The aforementioned principles of drawing and printmaking are embodied to the fullest degree in the series on display in this exhibition at Sophia Contemporary. These are monumental, mixed-media works that combine drawing, painting and a number of printmaking techniques.
The series represents the catastrophic condition of the modern consciousness. The particular threats are not so important: from man-made catastrophes to totalitarian violence, there are plenty to choose from. The images are constructed using a trademark method of Khataei's, but one never before employed on such a large scale: monumental faces in the foreground are rendered with extreme voluminality, with powerful space-forming effect. Like a vortex. the space they create draws in attendant images, distinct symbols of calamity or hope. As a rule, these images represent normality [normal, happy existence] before the event and just as convincingly, the aftermath.
The nature of the catastrophe itself and the moment of its occurrence are not indicated: what interests the artist is not the event but a fundamental understanding of the human capacity for resistance. Heads occupy the main place in these immense compositions, and they bear the marks of catastrophe. Red heads are marked with patches of white. Blots on the foreheads denote ulceration of the skin [these are produced bythickening the resin layer during printing using the aquatint process]. Brought into close proximity with the viewer, the faces are not death masks, on the contrary, they are still full of life, actively observing the disintegration of yesterday's once-whole world. Objects and symbols of normality and catastrophe [they exist in the consciousness simultaneously] accompany the portrait images. Here Khataei uses his purely visual mastery to maximum effect, creating engraved prints that produce a commensurate mental [remembered] impression.
Figures of loved ones, dogs, horses, and household objects are tragically altered in form depending on their ‘before’ or ‘after’ state. A sinister mythology of catastrophe arises - mutant animals. Or maybe they are simply survivors, as the unusually vital images of pigs appear to be. Among them are monkeys too our advance along the evolutionary ladder was in vain, as it turns out. Faces full of life and interested in unfolding events begin three-dimensionally but end in symbolic arabesques, in approximation, bespeaking dematerialisation, the withering of the flesh. Figures in military uniform appear along with others in superfluous gas masks, rescuers offering hopelessness rather than salvation.
I am sure that Khataei’s art, with its palpable sense of social anxiety and masterful artistic realisation, will find a deep emotional response from the museum and gallery going public.

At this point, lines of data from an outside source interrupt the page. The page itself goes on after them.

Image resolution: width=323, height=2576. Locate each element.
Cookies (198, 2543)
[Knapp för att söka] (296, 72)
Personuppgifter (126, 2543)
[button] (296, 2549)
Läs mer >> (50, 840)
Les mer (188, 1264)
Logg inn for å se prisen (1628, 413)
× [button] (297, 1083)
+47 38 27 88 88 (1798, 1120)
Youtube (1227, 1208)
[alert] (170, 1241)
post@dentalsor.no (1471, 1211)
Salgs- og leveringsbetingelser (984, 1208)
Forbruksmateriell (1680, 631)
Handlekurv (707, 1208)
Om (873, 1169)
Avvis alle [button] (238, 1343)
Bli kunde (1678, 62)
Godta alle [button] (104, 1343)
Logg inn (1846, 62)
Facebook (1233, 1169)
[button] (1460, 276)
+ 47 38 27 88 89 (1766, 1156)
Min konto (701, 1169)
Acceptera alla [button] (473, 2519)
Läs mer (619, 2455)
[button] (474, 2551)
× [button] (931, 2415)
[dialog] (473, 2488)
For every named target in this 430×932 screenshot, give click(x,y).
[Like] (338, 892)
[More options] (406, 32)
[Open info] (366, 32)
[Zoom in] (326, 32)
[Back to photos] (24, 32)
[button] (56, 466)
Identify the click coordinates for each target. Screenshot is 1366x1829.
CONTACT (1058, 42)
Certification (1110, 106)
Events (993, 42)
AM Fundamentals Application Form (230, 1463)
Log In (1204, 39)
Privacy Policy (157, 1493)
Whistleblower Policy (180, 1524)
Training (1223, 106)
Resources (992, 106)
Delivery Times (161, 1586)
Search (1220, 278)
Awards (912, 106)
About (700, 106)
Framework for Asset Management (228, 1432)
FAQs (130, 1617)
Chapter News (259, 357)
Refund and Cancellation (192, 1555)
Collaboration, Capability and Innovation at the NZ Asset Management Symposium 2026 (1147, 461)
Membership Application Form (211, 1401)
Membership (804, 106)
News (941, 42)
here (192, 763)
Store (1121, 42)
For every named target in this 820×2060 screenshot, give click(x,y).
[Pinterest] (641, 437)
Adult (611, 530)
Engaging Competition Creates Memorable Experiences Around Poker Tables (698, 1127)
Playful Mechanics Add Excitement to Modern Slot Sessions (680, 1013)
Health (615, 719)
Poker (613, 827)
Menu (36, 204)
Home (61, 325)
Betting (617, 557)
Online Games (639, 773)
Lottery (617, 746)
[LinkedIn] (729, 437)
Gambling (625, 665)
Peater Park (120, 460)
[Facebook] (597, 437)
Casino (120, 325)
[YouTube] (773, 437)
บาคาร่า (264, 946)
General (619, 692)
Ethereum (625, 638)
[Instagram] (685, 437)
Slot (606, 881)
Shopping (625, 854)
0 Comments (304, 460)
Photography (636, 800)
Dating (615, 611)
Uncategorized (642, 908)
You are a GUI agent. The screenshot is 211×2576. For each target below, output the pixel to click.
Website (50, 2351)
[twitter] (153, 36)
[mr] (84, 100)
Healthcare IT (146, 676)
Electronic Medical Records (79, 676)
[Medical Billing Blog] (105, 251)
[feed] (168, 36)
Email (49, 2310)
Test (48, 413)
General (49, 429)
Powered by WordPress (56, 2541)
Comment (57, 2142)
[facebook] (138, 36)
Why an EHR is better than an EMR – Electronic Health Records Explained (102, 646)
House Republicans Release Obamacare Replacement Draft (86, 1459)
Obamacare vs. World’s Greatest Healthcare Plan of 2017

Alexander D. Borovsky [born 1952, Leningrad] is a Russian art historian, critic, curator and head of the Department of Contemporary Art at the State Russian Museum in St Petersburg, Russia. He is the author of more than six hundred publications on contemporary art, photography and art history. Borovsky is also a broadcaster and columnist for several art magazines such as ArtChronika and Sobaka, and a member of the jury of contemporary art prizes such as the Kandinsky Prize and Ars Fennica. He has supervised more than one hundred exhibitions of modern and contemporary art by Russian and international artists and is in charge of the ‘Ludwig Collection of modern art’ at the State Russian Museum.